Return each line of the data below that contains the string "avatar".

══ DATA TO EXAMINE ══

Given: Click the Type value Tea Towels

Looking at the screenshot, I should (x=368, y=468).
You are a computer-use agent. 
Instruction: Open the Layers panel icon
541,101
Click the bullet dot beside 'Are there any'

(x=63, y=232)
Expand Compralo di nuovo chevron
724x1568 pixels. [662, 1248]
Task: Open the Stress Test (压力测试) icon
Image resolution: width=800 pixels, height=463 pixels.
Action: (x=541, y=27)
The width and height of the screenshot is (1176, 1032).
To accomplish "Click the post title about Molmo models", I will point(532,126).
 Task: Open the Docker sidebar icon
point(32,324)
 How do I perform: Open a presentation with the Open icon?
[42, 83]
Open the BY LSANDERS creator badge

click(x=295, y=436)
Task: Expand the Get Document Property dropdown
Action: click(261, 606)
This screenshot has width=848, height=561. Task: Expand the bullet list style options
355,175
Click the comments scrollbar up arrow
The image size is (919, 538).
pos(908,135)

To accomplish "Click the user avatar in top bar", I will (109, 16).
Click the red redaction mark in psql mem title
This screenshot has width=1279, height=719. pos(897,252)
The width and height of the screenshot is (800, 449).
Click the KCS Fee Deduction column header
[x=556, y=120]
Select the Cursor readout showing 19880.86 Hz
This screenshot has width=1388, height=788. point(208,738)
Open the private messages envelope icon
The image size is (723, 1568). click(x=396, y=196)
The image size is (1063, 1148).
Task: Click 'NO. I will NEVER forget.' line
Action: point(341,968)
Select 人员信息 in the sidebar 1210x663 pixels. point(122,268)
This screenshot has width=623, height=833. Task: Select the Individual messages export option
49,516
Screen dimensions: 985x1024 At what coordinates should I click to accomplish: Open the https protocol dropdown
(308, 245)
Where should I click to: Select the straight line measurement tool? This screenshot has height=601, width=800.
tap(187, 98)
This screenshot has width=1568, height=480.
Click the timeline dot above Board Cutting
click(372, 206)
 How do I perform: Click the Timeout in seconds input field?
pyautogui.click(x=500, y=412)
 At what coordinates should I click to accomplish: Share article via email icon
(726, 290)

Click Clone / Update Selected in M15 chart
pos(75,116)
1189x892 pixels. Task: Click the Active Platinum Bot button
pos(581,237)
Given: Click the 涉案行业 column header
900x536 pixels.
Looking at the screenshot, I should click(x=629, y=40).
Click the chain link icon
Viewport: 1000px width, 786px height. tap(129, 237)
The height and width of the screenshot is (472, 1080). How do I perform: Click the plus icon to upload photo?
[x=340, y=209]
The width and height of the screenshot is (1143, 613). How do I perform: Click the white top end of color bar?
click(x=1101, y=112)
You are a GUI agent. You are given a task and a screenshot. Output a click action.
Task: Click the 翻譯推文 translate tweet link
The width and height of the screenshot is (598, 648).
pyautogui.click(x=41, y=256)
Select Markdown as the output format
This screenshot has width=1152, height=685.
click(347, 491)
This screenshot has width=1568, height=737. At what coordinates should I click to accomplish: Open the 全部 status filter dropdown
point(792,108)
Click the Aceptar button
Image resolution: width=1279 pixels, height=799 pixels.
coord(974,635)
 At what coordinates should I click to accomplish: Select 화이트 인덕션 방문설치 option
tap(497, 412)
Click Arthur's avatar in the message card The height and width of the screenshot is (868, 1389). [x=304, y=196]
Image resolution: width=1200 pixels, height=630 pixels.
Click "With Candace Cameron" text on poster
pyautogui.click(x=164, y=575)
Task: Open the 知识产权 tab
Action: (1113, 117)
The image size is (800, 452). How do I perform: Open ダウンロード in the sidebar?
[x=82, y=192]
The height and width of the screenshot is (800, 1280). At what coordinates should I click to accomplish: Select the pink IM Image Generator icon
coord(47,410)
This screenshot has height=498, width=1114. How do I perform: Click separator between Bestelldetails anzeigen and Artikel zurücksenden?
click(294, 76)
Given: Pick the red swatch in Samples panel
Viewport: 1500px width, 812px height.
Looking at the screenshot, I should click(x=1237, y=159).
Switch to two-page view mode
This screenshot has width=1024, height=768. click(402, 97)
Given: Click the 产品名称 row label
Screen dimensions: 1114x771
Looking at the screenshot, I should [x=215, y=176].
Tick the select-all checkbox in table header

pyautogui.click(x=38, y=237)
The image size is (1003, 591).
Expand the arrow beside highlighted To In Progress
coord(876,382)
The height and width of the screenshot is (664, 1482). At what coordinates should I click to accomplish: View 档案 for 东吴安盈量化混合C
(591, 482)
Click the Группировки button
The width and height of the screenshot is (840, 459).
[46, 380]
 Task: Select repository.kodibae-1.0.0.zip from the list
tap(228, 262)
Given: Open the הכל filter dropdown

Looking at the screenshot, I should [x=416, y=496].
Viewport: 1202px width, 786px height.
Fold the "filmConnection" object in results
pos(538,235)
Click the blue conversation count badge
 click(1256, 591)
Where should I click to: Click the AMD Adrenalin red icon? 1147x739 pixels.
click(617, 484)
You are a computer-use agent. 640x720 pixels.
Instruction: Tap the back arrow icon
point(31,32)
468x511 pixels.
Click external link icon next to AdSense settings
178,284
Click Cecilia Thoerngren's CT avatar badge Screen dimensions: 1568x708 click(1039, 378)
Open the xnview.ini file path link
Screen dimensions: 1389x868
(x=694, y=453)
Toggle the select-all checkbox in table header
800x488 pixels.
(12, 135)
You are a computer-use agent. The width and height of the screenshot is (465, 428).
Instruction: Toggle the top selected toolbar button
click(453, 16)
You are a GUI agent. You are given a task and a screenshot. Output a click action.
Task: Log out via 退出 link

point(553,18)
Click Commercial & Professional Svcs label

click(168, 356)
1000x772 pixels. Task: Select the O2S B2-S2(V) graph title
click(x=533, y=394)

═══

▶ **FINAL ANSWER**
To accomplish "Click the user avatar in top bar", I will (109, 16).
Click Arthur's avatar in the message card The height and width of the screenshot is (868, 1389). [x=304, y=196]
Click Cecilia Thoerngren's CT avatar badge Screen dimensions: 1568x708 click(1039, 378)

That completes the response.